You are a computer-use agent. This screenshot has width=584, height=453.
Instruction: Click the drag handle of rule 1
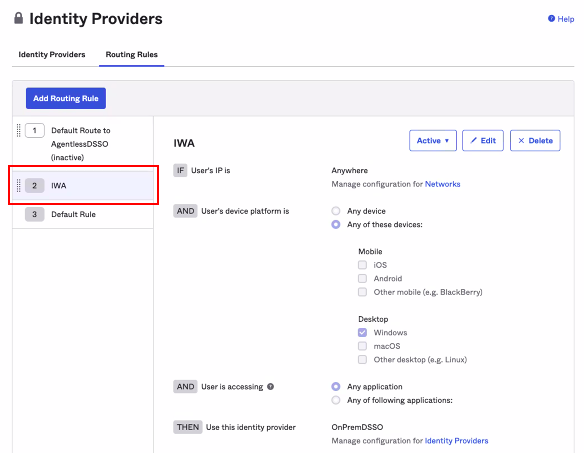pos(19,130)
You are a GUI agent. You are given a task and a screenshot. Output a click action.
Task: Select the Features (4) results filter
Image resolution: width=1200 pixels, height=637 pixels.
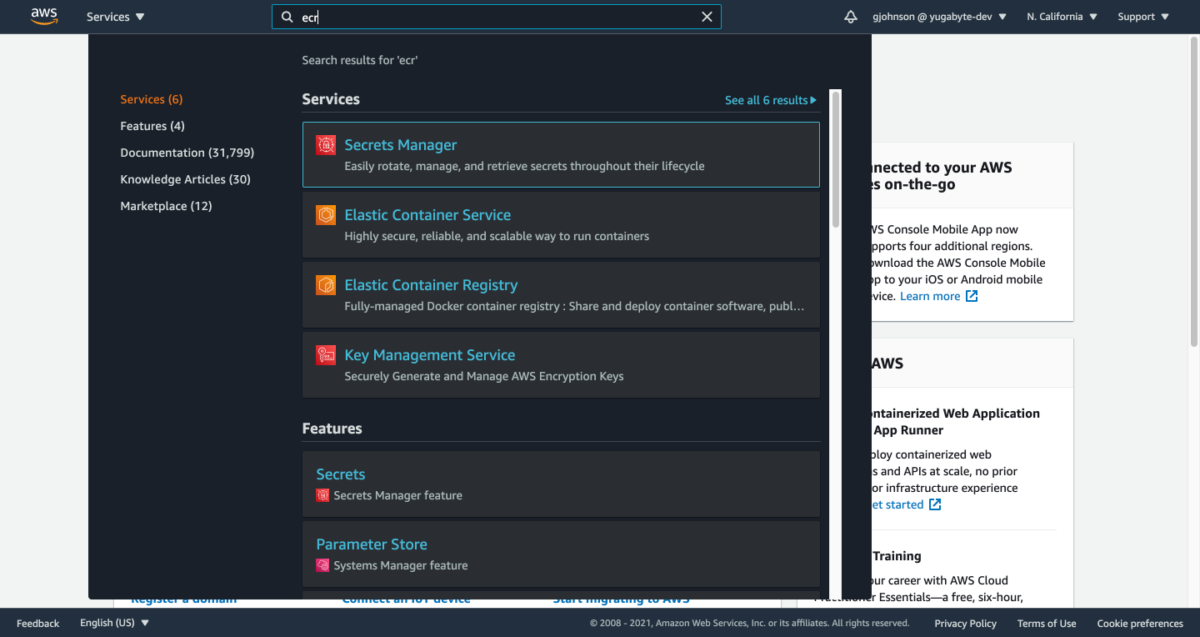[x=152, y=125]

> [Work request] Locate and copy each line in the data above that includes the word "agent".

> [Exercise answer]
You are a computer-use agent. This screenshot has width=584, height=453.
You are a GUI agent. You are given a task and a screenshot. Output a click action.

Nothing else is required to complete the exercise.